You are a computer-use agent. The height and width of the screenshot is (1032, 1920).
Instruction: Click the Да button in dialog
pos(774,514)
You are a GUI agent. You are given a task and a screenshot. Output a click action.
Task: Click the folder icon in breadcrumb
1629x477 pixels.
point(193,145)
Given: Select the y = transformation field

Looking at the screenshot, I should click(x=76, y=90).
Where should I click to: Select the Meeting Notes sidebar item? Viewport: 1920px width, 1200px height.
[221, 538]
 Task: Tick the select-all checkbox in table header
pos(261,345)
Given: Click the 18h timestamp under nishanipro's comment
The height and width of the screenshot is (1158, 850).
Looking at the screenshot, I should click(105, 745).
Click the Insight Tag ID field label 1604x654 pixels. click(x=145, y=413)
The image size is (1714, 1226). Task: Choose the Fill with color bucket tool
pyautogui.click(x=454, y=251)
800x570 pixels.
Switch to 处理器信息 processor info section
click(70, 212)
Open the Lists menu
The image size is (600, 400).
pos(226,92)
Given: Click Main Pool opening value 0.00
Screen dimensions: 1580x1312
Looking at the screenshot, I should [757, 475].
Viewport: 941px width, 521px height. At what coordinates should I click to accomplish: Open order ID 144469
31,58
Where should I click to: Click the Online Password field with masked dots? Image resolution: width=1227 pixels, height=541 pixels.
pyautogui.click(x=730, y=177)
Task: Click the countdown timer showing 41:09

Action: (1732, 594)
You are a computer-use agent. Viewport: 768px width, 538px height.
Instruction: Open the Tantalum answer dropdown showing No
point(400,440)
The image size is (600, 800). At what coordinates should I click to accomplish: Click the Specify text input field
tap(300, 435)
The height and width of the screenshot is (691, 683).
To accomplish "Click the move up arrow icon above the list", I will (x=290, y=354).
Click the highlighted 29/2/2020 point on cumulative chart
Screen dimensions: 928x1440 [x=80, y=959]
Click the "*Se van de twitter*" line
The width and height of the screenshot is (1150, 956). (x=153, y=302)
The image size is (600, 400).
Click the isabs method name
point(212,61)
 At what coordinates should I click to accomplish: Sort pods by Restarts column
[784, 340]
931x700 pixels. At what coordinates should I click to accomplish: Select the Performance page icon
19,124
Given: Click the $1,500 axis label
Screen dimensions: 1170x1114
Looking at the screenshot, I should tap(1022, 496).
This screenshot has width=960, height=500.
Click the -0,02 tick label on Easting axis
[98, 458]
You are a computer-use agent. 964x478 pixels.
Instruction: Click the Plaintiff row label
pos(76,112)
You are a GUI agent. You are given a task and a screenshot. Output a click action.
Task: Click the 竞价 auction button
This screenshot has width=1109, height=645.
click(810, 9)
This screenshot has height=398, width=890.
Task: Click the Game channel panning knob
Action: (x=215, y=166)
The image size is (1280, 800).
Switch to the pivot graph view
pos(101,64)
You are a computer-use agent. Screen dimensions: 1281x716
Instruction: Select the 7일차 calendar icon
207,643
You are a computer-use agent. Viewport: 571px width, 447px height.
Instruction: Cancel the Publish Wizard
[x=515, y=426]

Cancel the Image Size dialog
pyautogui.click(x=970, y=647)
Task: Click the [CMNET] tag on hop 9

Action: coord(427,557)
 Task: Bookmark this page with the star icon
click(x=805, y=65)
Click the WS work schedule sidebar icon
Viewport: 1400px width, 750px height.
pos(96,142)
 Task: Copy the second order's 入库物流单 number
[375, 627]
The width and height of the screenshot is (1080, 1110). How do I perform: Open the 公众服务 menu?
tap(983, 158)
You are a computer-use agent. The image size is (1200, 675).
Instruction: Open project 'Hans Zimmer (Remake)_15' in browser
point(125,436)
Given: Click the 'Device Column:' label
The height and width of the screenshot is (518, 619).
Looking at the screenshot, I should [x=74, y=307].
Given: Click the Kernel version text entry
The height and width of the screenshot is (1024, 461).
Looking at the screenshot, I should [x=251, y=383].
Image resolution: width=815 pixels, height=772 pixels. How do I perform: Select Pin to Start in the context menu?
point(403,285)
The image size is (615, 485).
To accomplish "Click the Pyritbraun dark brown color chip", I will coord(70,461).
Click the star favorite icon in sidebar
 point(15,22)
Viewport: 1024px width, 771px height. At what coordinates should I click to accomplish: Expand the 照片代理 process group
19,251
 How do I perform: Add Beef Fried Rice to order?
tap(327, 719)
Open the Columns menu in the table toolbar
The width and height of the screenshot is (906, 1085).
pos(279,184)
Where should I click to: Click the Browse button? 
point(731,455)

◇ ◇ ◇ ◇ ◇

--- Your task ---
From the records above, extract every line exactly as it stands.

--- Answer space ---
You are a computer-use agent. The height and width of the screenshot is (1032, 1920).
Instruction: Click the Да button in dialog
pos(774,514)
You are a GUI agent. You are given a task and a screenshot. Output a click action.
Task: Click the folder icon in breadcrumb
1629x477 pixels.
point(193,145)
Given: Select the y = transformation field

Looking at the screenshot, I should click(x=76, y=90).
Where should I click to: Select the Meeting Notes sidebar item? Viewport: 1920px width, 1200px height.
[221, 538]
 Task: Tick the select-all checkbox in table header
pos(261,345)
Given: Click the 18h timestamp under nishanipro's comment
The height and width of the screenshot is (1158, 850).
Looking at the screenshot, I should click(105, 745).
Click the Insight Tag ID field label 1604x654 pixels. click(x=145, y=413)
The image size is (1714, 1226). Task: Choose the Fill with color bucket tool
pyautogui.click(x=454, y=251)
800x570 pixels.
Switch to 处理器信息 processor info section
click(70, 212)
Open the Lists menu
The image size is (600, 400).
pos(226,92)
Given: Click Main Pool opening value 0.00
Screen dimensions: 1580x1312
Looking at the screenshot, I should [757, 475].
Viewport: 941px width, 521px height. At what coordinates should I click to accomplish: Open order ID 144469
31,58
Where should I click to: Click the Online Password field with masked dots? Image resolution: width=1227 pixels, height=541 pixels.
pyautogui.click(x=730, y=177)
Task: Click the countdown timer showing 41:09

Action: (1732, 594)
You are a computer-use agent. Viewport: 768px width, 538px height.
Instruction: Open the Tantalum answer dropdown showing No
point(400,440)
The image size is (600, 800). At what coordinates should I click to accomplish: Click the Specify text input field
tap(300, 435)
The height and width of the screenshot is (691, 683).
To accomplish "Click the move up arrow icon above the list", I will (x=290, y=354).
Click the highlighted 29/2/2020 point on cumulative chart
Screen dimensions: 928x1440 [x=80, y=959]
Click the "*Se van de twitter*" line
The width and height of the screenshot is (1150, 956). (x=153, y=302)
The image size is (600, 400).
Click the isabs method name
point(212,61)
 At what coordinates should I click to accomplish: Sort pods by Restarts column
[784, 340]
931x700 pixels. At what coordinates should I click to accomplish: Select the Performance page icon
19,124
Given: Click the $1,500 axis label
Screen dimensions: 1170x1114
Looking at the screenshot, I should tap(1022, 496).
This screenshot has width=960, height=500.
Click the -0,02 tick label on Easting axis
[98, 458]
You are a computer-use agent. 964x478 pixels.
Instruction: Click the Plaintiff row label
pos(76,112)
You are a GUI agent. You are given a task and a screenshot. Output a click action.
Task: Click the 竞价 auction button
This screenshot has width=1109, height=645.
click(810, 9)
This screenshot has height=398, width=890.
Task: Click the Game channel panning knob
Action: (x=215, y=166)
The image size is (1280, 800).
Switch to the pivot graph view
pos(101,64)
You are a computer-use agent. Screen dimensions: 1281x716
Instruction: Select the 7일차 calendar icon
207,643
You are a computer-use agent. Viewport: 571px width, 447px height.
Instruction: Cancel the Publish Wizard
[x=515, y=426]

Cancel the Image Size dialog
pyautogui.click(x=970, y=647)
Task: Click the [CMNET] tag on hop 9

Action: coord(427,557)
 Task: Bookmark this page with the star icon
click(x=805, y=65)
Click the WS work schedule sidebar icon
Viewport: 1400px width, 750px height.
pos(96,142)
 Task: Copy the second order's 入库物流单 number
[375, 627]
The width and height of the screenshot is (1080, 1110). How do I perform: Open the 公众服务 menu?
tap(983, 158)
You are a computer-use agent. The image size is (1200, 675).
Instruction: Open project 'Hans Zimmer (Remake)_15' in browser
point(125,436)
Given: Click the 'Device Column:' label
The height and width of the screenshot is (518, 619).
Looking at the screenshot, I should [x=74, y=307].
Given: Click the Kernel version text entry
The height and width of the screenshot is (1024, 461).
Looking at the screenshot, I should [x=251, y=383].
Image resolution: width=815 pixels, height=772 pixels. How do I perform: Select Pin to Start in the context menu?
point(403,285)
The image size is (615, 485).
To accomplish "Click the Pyritbraun dark brown color chip", I will coord(70,461).
Click the star favorite icon in sidebar
 point(15,22)
Viewport: 1024px width, 771px height. At what coordinates should I click to accomplish: Expand the 照片代理 process group
19,251
 How do I perform: Add Beef Fried Rice to order?
tap(327, 719)
Open the Columns menu in the table toolbar
The width and height of the screenshot is (906, 1085).
pos(279,184)
Where should I click to: Click the Browse button? 
point(731,455)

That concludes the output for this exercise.